Also, @Skynet , if you like debate, then here are some websites that are free and made for debate;

https://debatehub.net/

https://www.debateisland.com/

https://www.debateart.com/

I just see that you create forum topics specifically to debate with people, but forums are traditionally a chat where people seek help or to answer questions, so people may answer your questions with no intent on a debate. You write 'prove me wrong' but I still think it would be easier for you to go to one of these websites, where people specifically go to debate various topics.

emmett2K
Skynet wrote:

Everyone says that beginners should play 1.e4 because it's open and tactical, but in reality it's only slightly more likely to become open and tactical than 1.d4, the difference is not big enough to warrant putting that much importance on this one single factor. The French is closed. The Caro-Kann is positional. The Spanish is both closed and positional, as is the mainline of the Italian, which is literally called the Giuoco Pianissimo, which means the very quiet game. 1.e4 e5 is called the "Open Game", but in my opinion that's a misnomer.

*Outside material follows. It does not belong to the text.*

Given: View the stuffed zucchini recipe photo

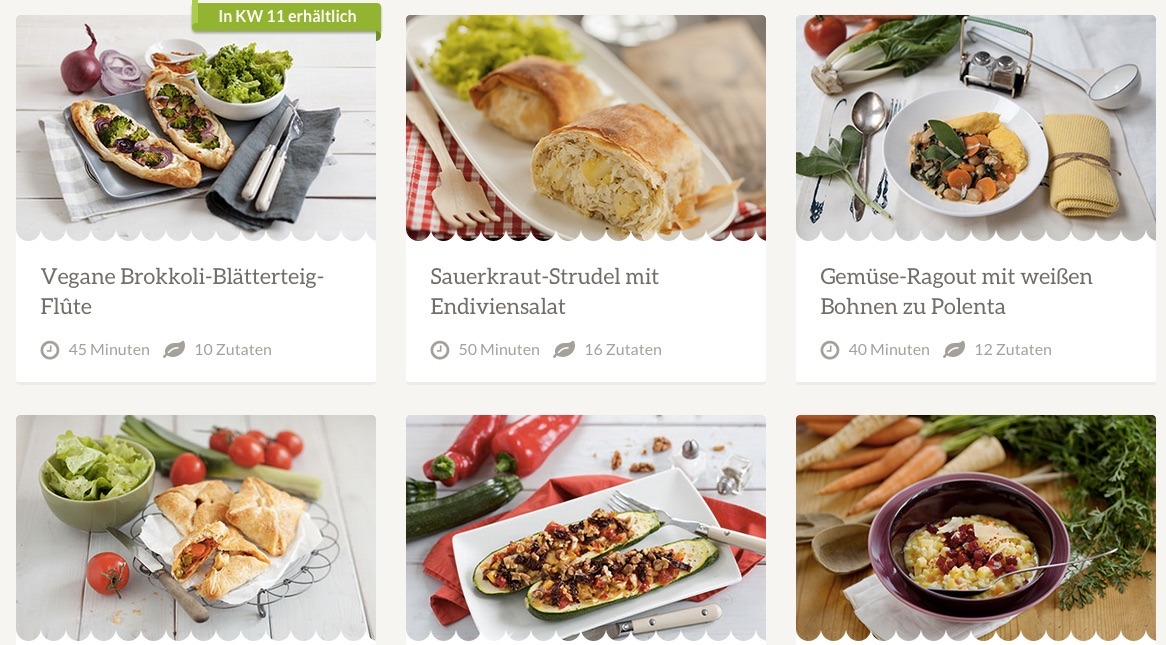Looking at the screenshot, I should 586,529.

Proponents of 1.e4 say that beginners must fight for the center and try to occupy it with Pawns. I agree. But you can do that with 1.d4 too. You play 1.d4 2.c4 3.Nc3, and then 4.e4 if your opponent allows it, else e3 and maybe later you will be able to play e3-e4.

An advantage of 1.e4 over 1.d4 is that if you play 1.e4 you often get to play d4 on move 2, while if you play 1.d4 you generally get to play e4 only on move 4 or 5. This I agree with.

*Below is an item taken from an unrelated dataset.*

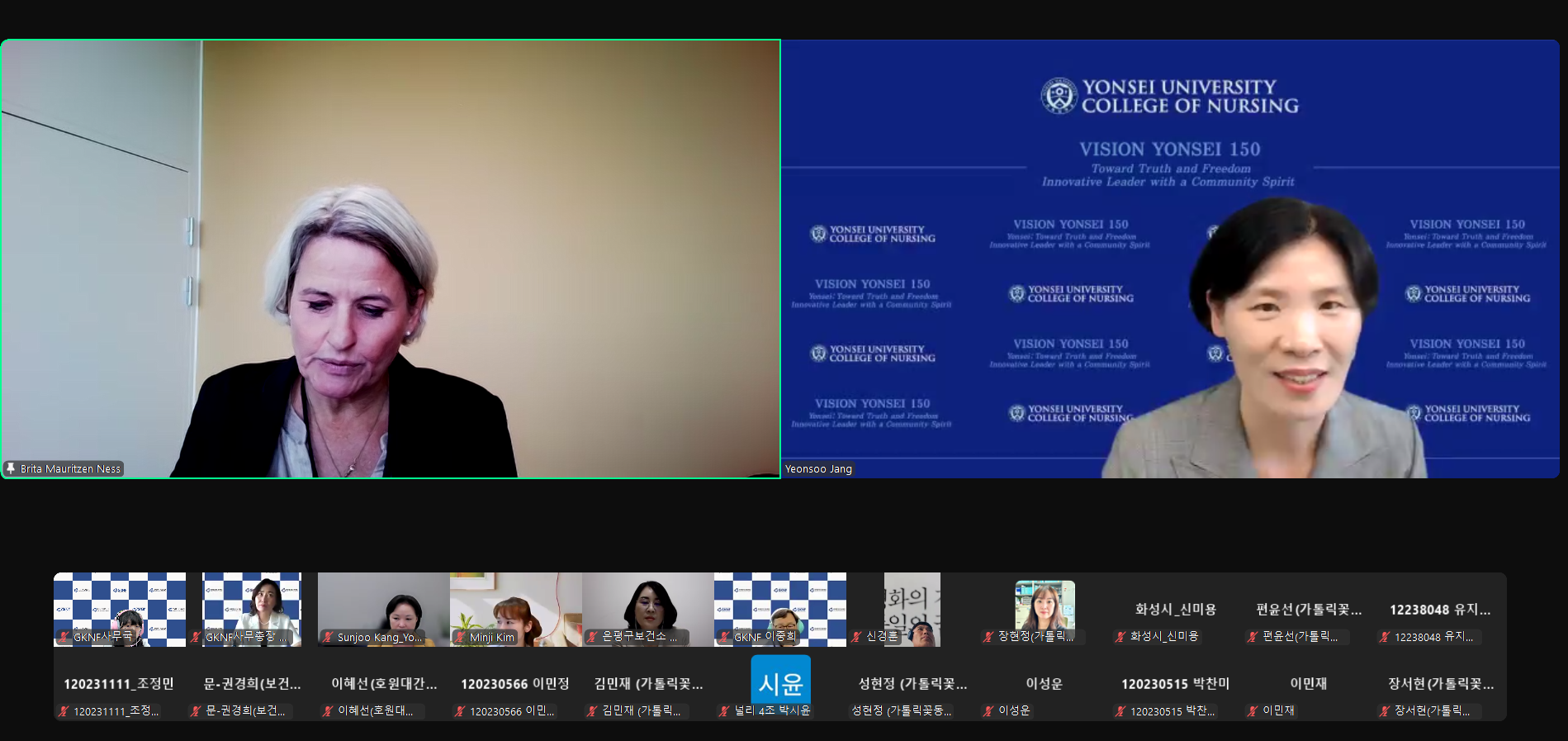Select Yonsoo Jang's video panel
1568x741 pixels.
1170,259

People say that White gets Pawns on e4 and d4 more frequently when he starts with 1.e4 than when he starts with 1.d4. This I disagree with.

Against 1.e4, 63% of the time beginners play 1...e5. In the mainline of the Spanish, you will only be able to play d4 on move 10. In the mainline of the Italian, it will take even longer, if it ever happens. After 1.d4 2.c4, beginners allow White to play e4 more frequently than strong players do. For example, after 1.d4 d5 2.c4, 18% of the time beginners play 2...Nf6, which allows 3.cxd5 Nxd5 4.e4.

In 1.e4, when you will play d4 Black will immediately liquidate the center by playing ...cxd4 or ...exd4, so you will only have two Pawns in the center for a very brief instant. If you play 1.d4 2.c4 3.Nc3 4.e4, you will be able to keep your Pawn center for a long time, you will be able to maintain your Pawn center as a long-term positional feature.

1.d4 allows you to choose between playing a system (by playing 2.Nf3 followed by anything other than 3.c4) or playing classical principled chess and fighting for center (by playing 2.c4 or 2.Nf3 3.c4).

1.d4 2.c4 and 1.d4 2.Nf3 3.c4 faithfully follow the principle "develop Knights before Bishops", as White almost always plays Nc3 and Nf3 before developing any other piece. 1.e4 follows this principle less faithfully, as the Four Knights is a second-rate opening (after 1.e4 e5 2.Nf3 Nc6, GMs play 3.Nc3 only 5.8% of the time).

People say that 1.e4 allows you to castle Kingside sooner than 1.d4. Okay. But White castles Kingside more frequently in 1.d4 than in 1.e4.

People say that a player must develop like the history of chess developed. What evidence is there to back up this psycho-historicist theory? None. Nada. Zilch. What is asserted without evidence can also be dismissed without evidence. If this theory was true, then beginners shouldn't start with classical sound openings like the Italian and the Spanish, no, they should first start with unsound romantic gambits. If this theory was true, then once you reach a certain level, you would have to switch to 1.c4 and 1.Nf3. If this theory was true, then you would need to completely abandon your repertoire and create a new one even if you are perfectly happy with your current repertoire. You are not prepared to do that, you are not prepared to follow the logical consequences of this theory, so you must reject this theory.

Beginners play 1.e4 67% of the time, but 1.d4 only 20% of the time. Their opponents will be much better prepared for 1.e4 than for 1.d4. 1.d4 will have surprise value.

I'm not saying that for beginners 1.d4 is better than 1.e4. I'm saying that these two moves are about equally good, and so the old adage that beginners must play 1.e4 is wrong. Each of these two moves has advantages and disadvantages over the other.

People are assuming a one-size-fits-all answer. People are assuming that there is one single opening move that is objectively better than all the other moves for ALL beginners.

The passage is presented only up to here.